* Description of the task *
Would you repeat the listing below exactly, with no pictures in it?

* Data for processing *
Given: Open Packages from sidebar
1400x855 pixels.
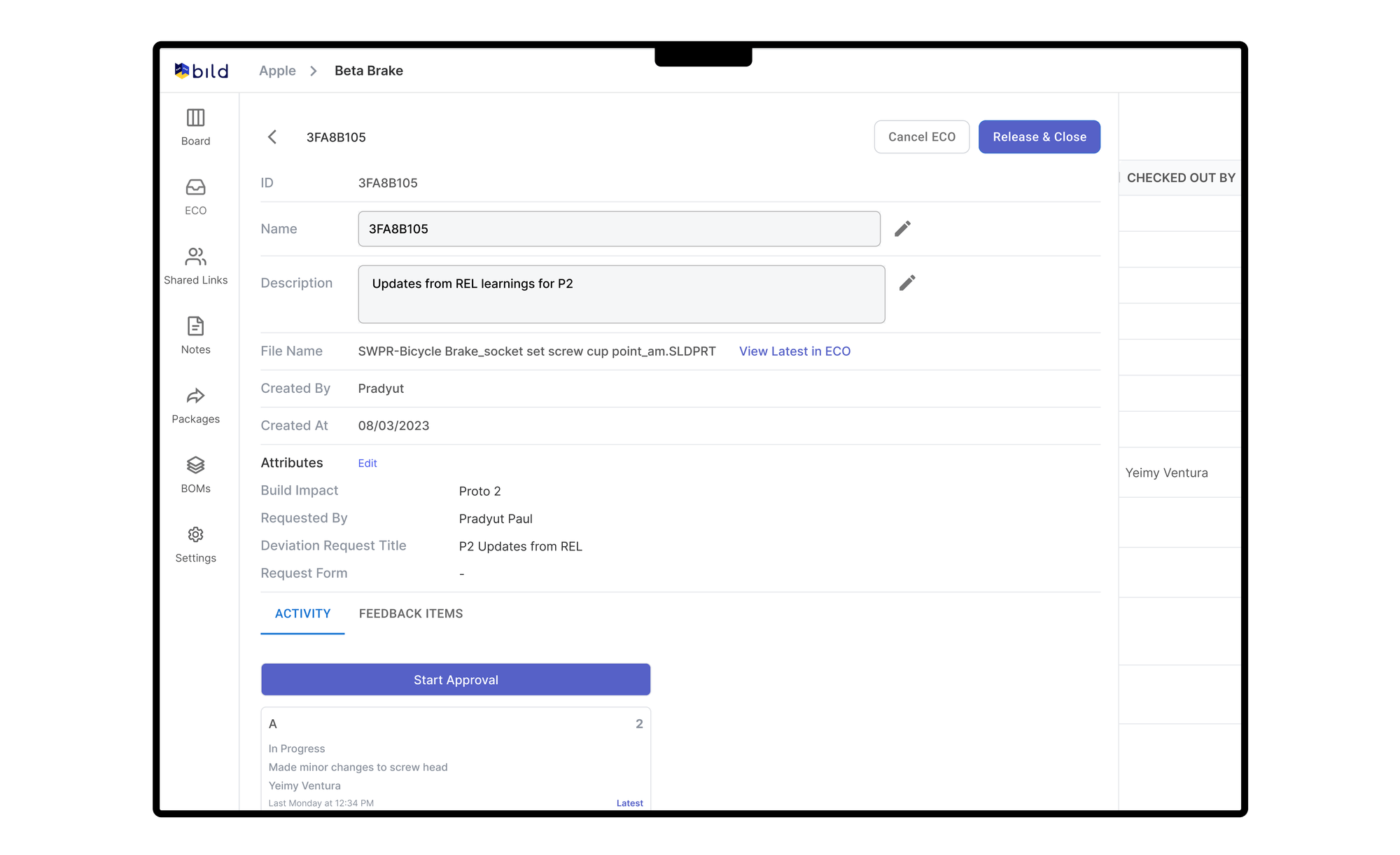Looking at the screenshot, I should click(x=195, y=396).
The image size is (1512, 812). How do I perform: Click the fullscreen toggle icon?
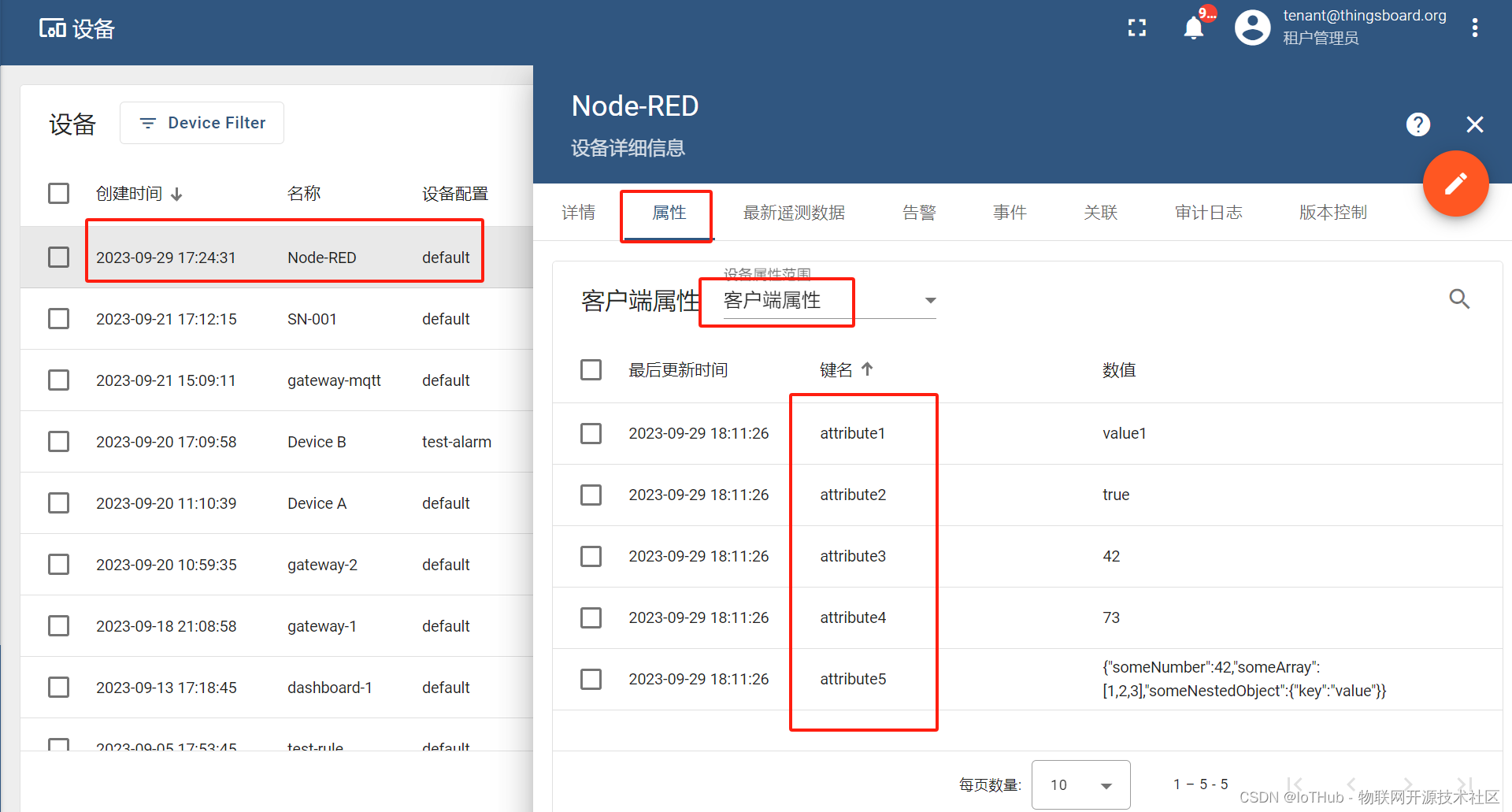tap(1136, 27)
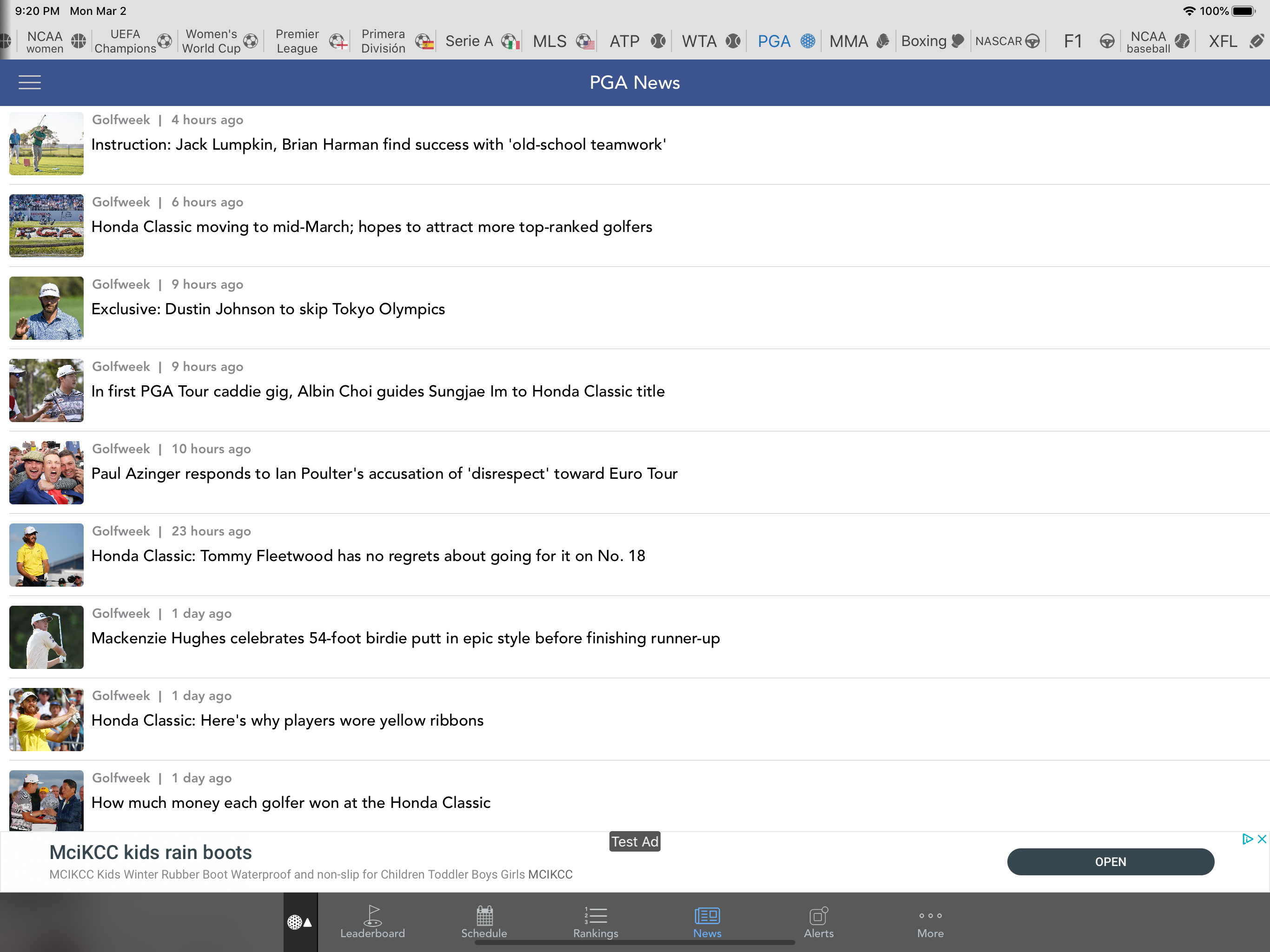Open the hamburger menu icon

pos(29,82)
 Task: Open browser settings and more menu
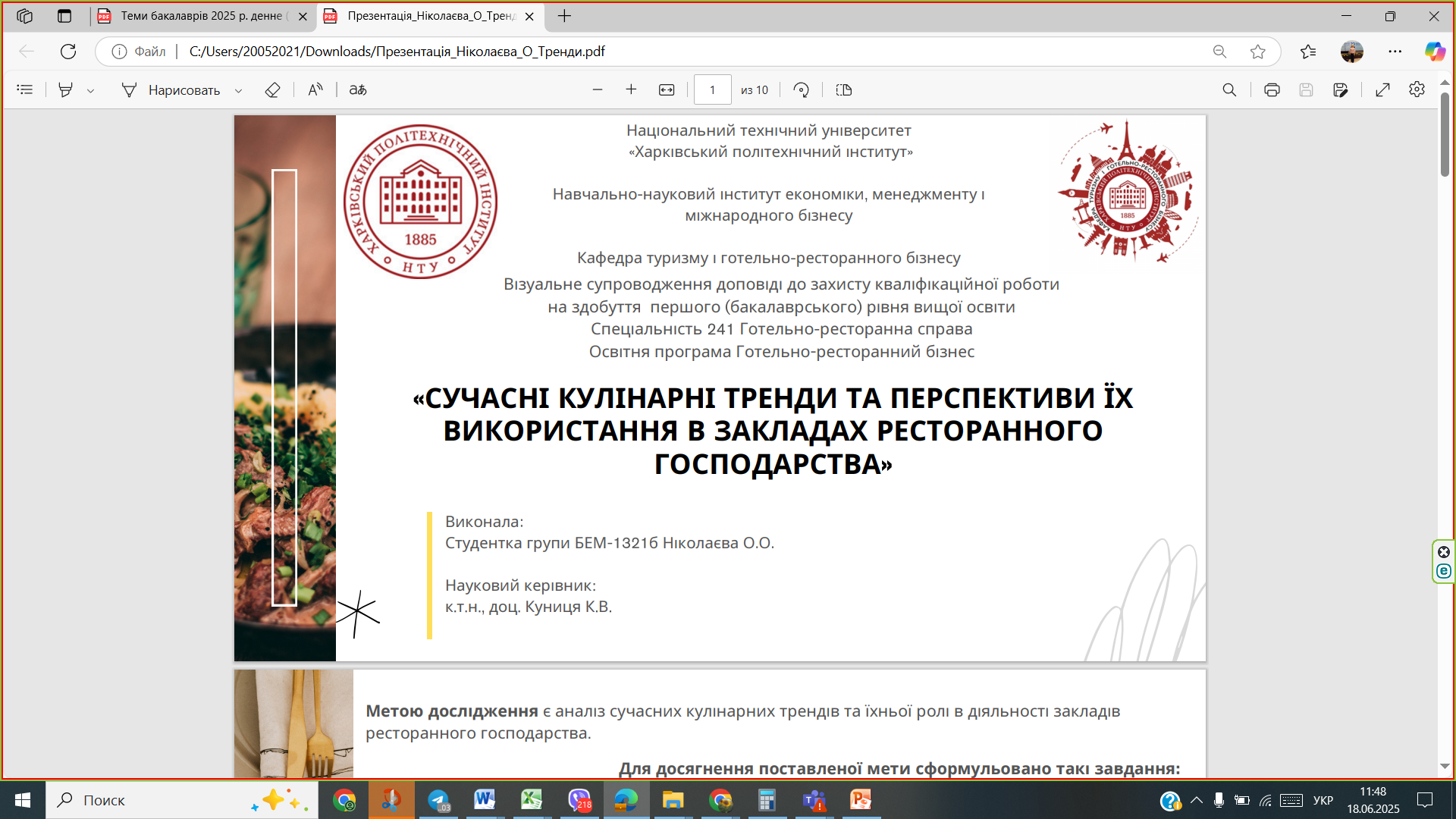[x=1395, y=52]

* Solution to the problem *
Given: Open Packages from sidebar
1400x855 pixels.
Looking at the screenshot, I should click(x=195, y=396).
The image size is (1512, 812). How do I perform: Click the fullscreen toggle icon?
tap(1136, 27)
Open the hamburger menu icon

pos(29,82)
 Task: Open browser settings and more menu
[x=1395, y=52]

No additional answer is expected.